What you have to do:
Every record is to be printed exactly as it appears.

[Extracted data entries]
============================================================

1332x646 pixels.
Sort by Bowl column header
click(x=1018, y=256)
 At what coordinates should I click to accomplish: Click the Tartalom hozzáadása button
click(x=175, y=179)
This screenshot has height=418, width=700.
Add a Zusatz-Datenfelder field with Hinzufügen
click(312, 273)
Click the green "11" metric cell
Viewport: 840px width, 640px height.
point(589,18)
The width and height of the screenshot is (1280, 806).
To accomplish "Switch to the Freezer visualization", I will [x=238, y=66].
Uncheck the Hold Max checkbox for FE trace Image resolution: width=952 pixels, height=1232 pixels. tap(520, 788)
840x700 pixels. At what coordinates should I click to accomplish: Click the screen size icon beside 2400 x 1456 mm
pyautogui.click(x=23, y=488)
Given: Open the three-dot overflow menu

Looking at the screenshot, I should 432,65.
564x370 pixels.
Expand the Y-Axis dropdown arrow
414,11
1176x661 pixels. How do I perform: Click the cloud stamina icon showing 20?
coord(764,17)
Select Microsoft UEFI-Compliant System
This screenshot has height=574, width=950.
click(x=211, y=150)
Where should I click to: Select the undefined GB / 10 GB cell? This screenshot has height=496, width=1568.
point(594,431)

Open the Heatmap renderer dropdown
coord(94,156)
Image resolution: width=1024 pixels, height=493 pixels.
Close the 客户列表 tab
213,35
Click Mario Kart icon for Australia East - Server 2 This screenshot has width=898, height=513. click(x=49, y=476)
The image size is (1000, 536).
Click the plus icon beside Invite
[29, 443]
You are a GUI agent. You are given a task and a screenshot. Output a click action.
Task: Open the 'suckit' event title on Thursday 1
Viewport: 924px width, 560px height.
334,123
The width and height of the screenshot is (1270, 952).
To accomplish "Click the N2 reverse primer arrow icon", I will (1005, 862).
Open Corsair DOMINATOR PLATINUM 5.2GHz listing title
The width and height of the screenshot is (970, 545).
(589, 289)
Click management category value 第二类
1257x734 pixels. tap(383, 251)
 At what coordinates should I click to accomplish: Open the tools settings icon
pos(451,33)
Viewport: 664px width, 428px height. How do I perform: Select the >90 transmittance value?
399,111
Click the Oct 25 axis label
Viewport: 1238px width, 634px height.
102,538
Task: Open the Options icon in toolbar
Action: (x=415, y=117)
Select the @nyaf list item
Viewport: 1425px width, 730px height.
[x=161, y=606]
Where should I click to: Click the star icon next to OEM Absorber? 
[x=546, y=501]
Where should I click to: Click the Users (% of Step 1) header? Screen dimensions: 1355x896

============================================================

Result of the task:
1332x646 pixels.
Sort by Bowl column header
click(x=1018, y=256)
 At what coordinates should I click to accomplish: Click the Tartalom hozzáadása button
click(x=175, y=179)
This screenshot has height=418, width=700.
Add a Zusatz-Datenfelder field with Hinzufügen
click(312, 273)
Click the green "11" metric cell
Viewport: 840px width, 640px height.
point(589,18)
The width and height of the screenshot is (1280, 806).
To accomplish "Switch to the Freezer visualization", I will [x=238, y=66].
Uncheck the Hold Max checkbox for FE trace Image resolution: width=952 pixels, height=1232 pixels. tap(520, 788)
840x700 pixels. At what coordinates should I click to accomplish: Click the screen size icon beside 2400 x 1456 mm
pyautogui.click(x=23, y=488)
Given: Open the three-dot overflow menu

Looking at the screenshot, I should 432,65.
564x370 pixels.
Expand the Y-Axis dropdown arrow
414,11
1176x661 pixels. How do I perform: Click the cloud stamina icon showing 20?
coord(764,17)
Select Microsoft UEFI-Compliant System
This screenshot has height=574, width=950.
click(x=211, y=150)
Where should I click to: Select the undefined GB / 10 GB cell? This screenshot has height=496, width=1568.
point(594,431)

Open the Heatmap renderer dropdown
coord(94,156)
Image resolution: width=1024 pixels, height=493 pixels.
Close the 客户列表 tab
213,35
Click Mario Kart icon for Australia East - Server 2 This screenshot has width=898, height=513. click(x=49, y=476)
The image size is (1000, 536).
Click the plus icon beside Invite
[29, 443]
You are a GUI agent. You are given a task and a screenshot. Output a click action.
Task: Open the 'suckit' event title on Thursday 1
Viewport: 924px width, 560px height.
334,123
The width and height of the screenshot is (1270, 952).
To accomplish "Click the N2 reverse primer arrow icon", I will (1005, 862).
Open Corsair DOMINATOR PLATINUM 5.2GHz listing title
The width and height of the screenshot is (970, 545).
(589, 289)
Click management category value 第二类
1257x734 pixels. tap(383, 251)
 At what coordinates should I click to accomplish: Open the tools settings icon
pos(451,33)
Viewport: 664px width, 428px height. How do I perform: Select the >90 transmittance value?
399,111
Click the Oct 25 axis label
Viewport: 1238px width, 634px height.
102,538
Task: Open the Options icon in toolbar
Action: (x=415, y=117)
Select the @nyaf list item
Viewport: 1425px width, 730px height.
[x=161, y=606]
Where should I click to: Click the star icon next to OEM Absorber? 
[x=546, y=501]
Where should I click to: Click the Users (% of Step 1) header? Screen dimensions: 1355x896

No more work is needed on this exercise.